本文链接：https://blog.csdn.net/qq_63015047/article/details/139306372

由于上传到csdn结构比较混乱，可以进我的主页查看相应的资源，可以下载

【免费】新闻聚类+新闻分类（hadoop+spark+scala）资源-CSDN文库

Abstract

This project aims at using Bayesian classification algorithm and K-Means algorithm to classify and cluster news. We use text data, including news headlines, content, etc., and use feature engineering and machine learning algorithms to automate the classification and clustering of news. By comparing the experimental results, we find that different algorithms have their own advantages and applicable scenarios in news classification. Bayesian classification algorithms are suitable for simple scenarios and small-scale data sets, K-Means algorithms are suitable for scenarios where complex large-scale data sets are processed and high accuracy obtained. The research results of this project have important theoretical and practical significance for the realization of automated news classification and clustering.

Keywords: Big Data Analytics; Bayesian classification algorithm; K-Means algorithm

Content

Abstract

1 Preface

1.1 Research background

1.2 Purpose and significance of research

1.3 Research status in related fields

2 The principle and method of realizat

2.1 The process of machine learning

2.1.1 Concept of Machine Learning

2.1.2 Three processes of mechanical learnin

2.2 machine learning algorithm

2.2.1 K-Means Algorithm

2.2.2 Naive Bayes Algorithm

3 General Design

3.1 Introduction to development tools

3.1.1 VMware Workstation

3.1.2 Hadoop

3.1.3 Spark

3.2 Feature Overview

3.2.1 Data Processing

3.2.2 Dataset Division

3.2.3 Model training

4 Detailed Design

4.1 Data Processing

4.2 Concrete implementation of news clustering

4.3 Concrete implementation of news classification

5 Problems encountered and solutions

6 Conclusion

Reference

1 Preface

1. Research background

With the rapid development of the Internet and the explosive growth of information, the amount of news that people are exposed to in their daily lives has increased dramatically. In the face of massive news data, how to efficiently classify and cluster has become an important challenge. Traditional manual classification methods require a lot of labor and time costs, and are inefficient when dealing with large-scale data. Therefore, the automated classification and clustering of news using machine learning algorithms becomes a more attractive solution.

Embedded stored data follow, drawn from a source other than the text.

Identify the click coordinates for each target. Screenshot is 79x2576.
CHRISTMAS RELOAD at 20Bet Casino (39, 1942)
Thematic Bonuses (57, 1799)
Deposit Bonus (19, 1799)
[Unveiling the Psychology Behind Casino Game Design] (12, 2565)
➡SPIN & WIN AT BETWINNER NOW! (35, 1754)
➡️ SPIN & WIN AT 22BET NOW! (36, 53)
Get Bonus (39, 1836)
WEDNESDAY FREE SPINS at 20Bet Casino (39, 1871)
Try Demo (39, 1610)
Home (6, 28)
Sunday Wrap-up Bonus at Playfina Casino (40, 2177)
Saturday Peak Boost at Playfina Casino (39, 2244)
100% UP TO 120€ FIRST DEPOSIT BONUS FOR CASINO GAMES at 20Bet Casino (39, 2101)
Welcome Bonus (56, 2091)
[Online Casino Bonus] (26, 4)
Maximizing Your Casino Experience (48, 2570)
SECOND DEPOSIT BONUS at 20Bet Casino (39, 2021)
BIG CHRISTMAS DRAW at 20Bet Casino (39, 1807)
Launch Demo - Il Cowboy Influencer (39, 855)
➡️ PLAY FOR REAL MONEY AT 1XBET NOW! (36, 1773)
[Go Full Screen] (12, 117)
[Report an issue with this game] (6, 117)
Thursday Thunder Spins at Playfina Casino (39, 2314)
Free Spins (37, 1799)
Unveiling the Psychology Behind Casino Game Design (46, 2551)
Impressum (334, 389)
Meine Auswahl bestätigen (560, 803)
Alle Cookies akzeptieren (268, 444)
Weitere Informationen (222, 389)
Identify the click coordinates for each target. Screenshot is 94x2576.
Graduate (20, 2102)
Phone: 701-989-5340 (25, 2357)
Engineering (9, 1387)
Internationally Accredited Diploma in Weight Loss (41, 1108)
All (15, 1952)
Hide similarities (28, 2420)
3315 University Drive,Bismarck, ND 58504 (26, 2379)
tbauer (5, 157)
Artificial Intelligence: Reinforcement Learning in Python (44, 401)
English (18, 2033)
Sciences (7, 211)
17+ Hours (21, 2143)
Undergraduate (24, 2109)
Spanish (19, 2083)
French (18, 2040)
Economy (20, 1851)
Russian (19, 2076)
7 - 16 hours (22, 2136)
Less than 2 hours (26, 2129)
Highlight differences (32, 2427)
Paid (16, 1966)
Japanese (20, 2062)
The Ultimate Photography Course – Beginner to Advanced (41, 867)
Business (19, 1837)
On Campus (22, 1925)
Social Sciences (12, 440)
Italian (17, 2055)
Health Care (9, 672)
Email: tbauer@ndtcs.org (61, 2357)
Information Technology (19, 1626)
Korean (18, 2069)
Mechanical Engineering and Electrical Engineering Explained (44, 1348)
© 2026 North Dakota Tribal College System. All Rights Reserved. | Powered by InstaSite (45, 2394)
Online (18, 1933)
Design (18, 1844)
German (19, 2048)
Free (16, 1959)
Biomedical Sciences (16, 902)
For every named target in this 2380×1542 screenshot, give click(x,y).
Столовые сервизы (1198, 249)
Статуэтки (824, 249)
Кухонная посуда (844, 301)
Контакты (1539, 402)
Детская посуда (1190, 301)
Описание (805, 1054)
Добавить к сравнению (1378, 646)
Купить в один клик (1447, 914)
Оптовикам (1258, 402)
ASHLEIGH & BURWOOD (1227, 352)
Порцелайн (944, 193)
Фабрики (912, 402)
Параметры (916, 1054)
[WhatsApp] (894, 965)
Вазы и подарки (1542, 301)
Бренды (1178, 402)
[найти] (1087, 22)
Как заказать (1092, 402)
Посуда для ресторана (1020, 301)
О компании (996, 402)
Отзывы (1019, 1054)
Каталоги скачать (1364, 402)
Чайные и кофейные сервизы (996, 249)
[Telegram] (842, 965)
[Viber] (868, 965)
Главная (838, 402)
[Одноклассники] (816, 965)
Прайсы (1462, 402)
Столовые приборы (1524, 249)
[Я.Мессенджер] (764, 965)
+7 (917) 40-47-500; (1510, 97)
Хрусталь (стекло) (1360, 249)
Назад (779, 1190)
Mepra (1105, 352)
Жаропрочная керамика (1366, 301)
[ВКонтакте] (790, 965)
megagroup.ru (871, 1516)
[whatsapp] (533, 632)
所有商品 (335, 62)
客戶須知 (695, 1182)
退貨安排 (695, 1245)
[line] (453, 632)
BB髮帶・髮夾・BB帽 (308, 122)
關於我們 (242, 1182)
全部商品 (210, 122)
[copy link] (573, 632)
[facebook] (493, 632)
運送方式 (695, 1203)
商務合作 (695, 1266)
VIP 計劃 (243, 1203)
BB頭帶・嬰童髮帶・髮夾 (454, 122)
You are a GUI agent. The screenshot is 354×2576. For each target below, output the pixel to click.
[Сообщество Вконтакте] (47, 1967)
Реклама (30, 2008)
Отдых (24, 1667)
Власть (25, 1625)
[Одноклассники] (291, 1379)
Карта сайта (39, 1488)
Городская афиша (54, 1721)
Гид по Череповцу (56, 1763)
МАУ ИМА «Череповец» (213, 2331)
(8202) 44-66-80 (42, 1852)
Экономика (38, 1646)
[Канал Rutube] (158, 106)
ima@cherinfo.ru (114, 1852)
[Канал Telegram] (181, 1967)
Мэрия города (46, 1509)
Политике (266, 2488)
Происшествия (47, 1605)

As a classical probabilistic statistical classification method, Bayes classification algorithm has a good application effect in the field of text classification. The basic principle is to classify text features by calculating the conditional probability according to Bayes theorem, which is simple and easy to understand and fast to calculate.

K-Means algorithm also has a good application effect，with the development of the Internet, people can easily get a lot of news information, but it also leads to the problem of information overload. In order to help users manage and browse this information more effectively, automated news clustering methods are needed.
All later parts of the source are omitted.